──────── Source passage
Talking about a ‘schism’ is ahistorical

Emily M. Bender
9 min readJul 5, 2023

In two recent conversations with very thoughtful journalists, I was asked about the apparent ‘schism’ between those making a lot of noise about fears inspired by fantasies of all-powerful ‘AIs’ going rogue and destroying humanity, and those seeking to illuminate and address actual harms being done in the name of ‘AI’ now and the risks that we see following from increased use of this kind of automation. Commentators framing these positions as some kind of a debate or dialectic refer to the former as ‘AI Safety’ and the latter as ‘AI ethics’.

In both of those conversations, I objected strongly to the framing and tried to explain how it was ahistorical. I want to try to reproduce those comments in blog form here.

Photo of the split apple rock off the coast of ateroa/New Zealand https://en.wikipedia.org/wiki/Split_Apple_Rock The rock is large, round and grey and split in two. It is surrounded by blue water. The background has white clouds low but clear sky up above. There is a bird sittingon the right hand half of the rock.
Split Apple Rock CC BY-SA-2.0 Rosino

The problem with the ‘schism’ framing is that to talk about a ‘schism’ is to talk about something that once was a whole and now is broken apart — authors that use this metaphor thus imply that such a whole once existed. But this is emphatically not a story of a community that once shared concerns and now is broken into disagreeing camps. Rather, there are two separate threads — only one of which can properly be called a body of scholarship — that are being held up as in conversation or in competition with each other. I think this forced pairing comes in part from the media trying to fit the recent AI doomer PR pushes into a broader narrative and in part from the fact that there is competition for a limited resource: policymaker attention.
────────────────
──────── Provided material
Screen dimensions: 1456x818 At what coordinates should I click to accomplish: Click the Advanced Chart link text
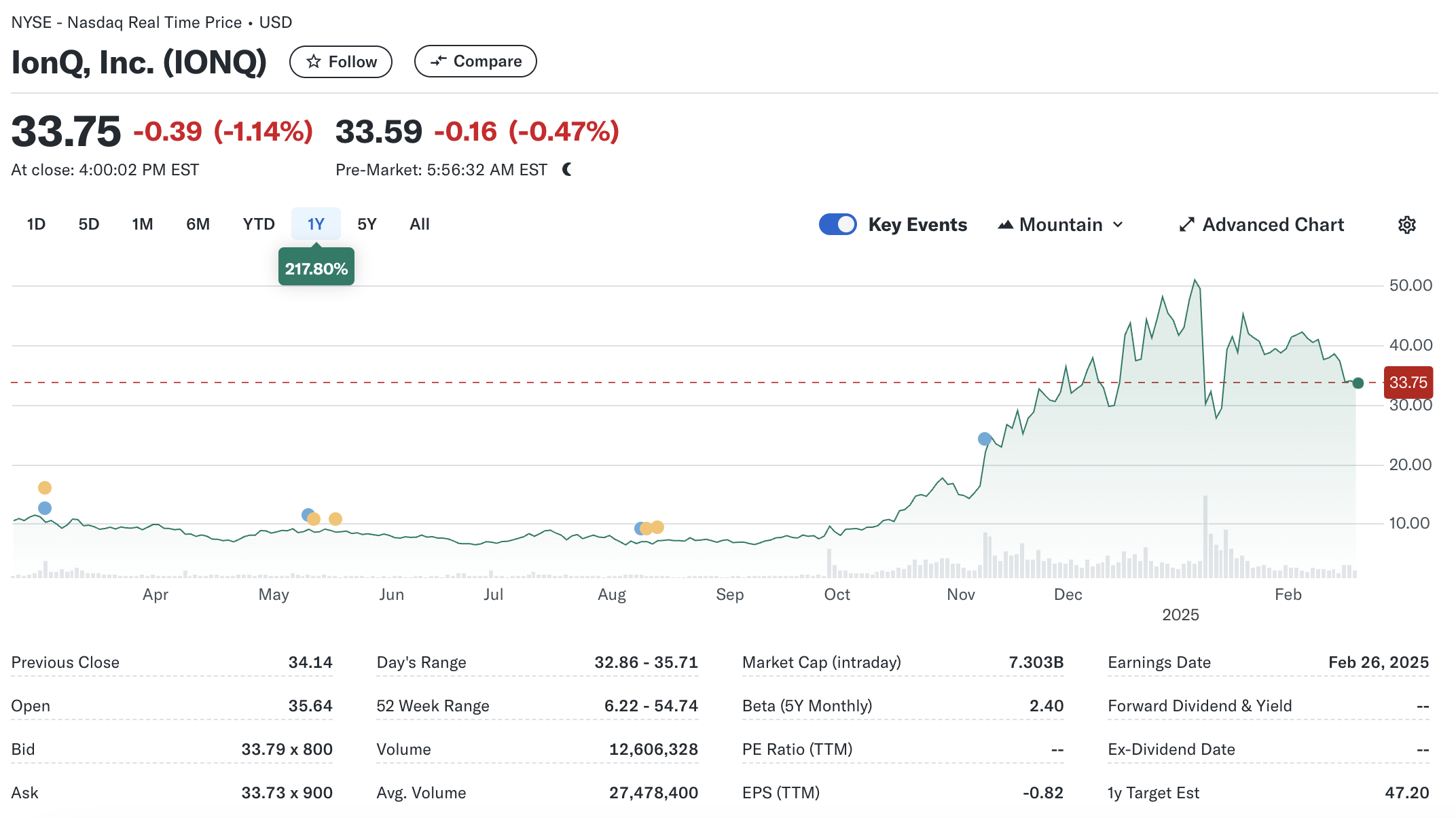(1273, 225)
────────────────
Written task A
In the essay on the "schism" framing, what limited resource do the two threads compete for?
Written task B
In the essay on the "schism" framing, rewrite everything from "Split Apple Rock CC" down to "resource: policymaker attention.", swapping "metaphor" for "figure of speech".

Written solution A
Policymaker attention.

Written solution B
Split Apple Rock CC BY-SA-2.0 Rosino

The problem with the ‘schism’ framing is that to talk about a ‘schism’ is to talk about something that once was a whole and now is broken apart — authors that use this figure of speech thus imply that such a whole once existed. But this is emphatically not a story of a community that once shared concerns and now is broken into disagreeing camps. Rather, there are two separate threads — only one of which can properly be called a body of scholarship — that are being held up as in conversation or in competition with each other. I think this forced pairing comes in part from the media trying to fit the recent AI doomer PR pushes into a broader narrative and in part from the fact that there is competition for a limited resource: policymaker attention.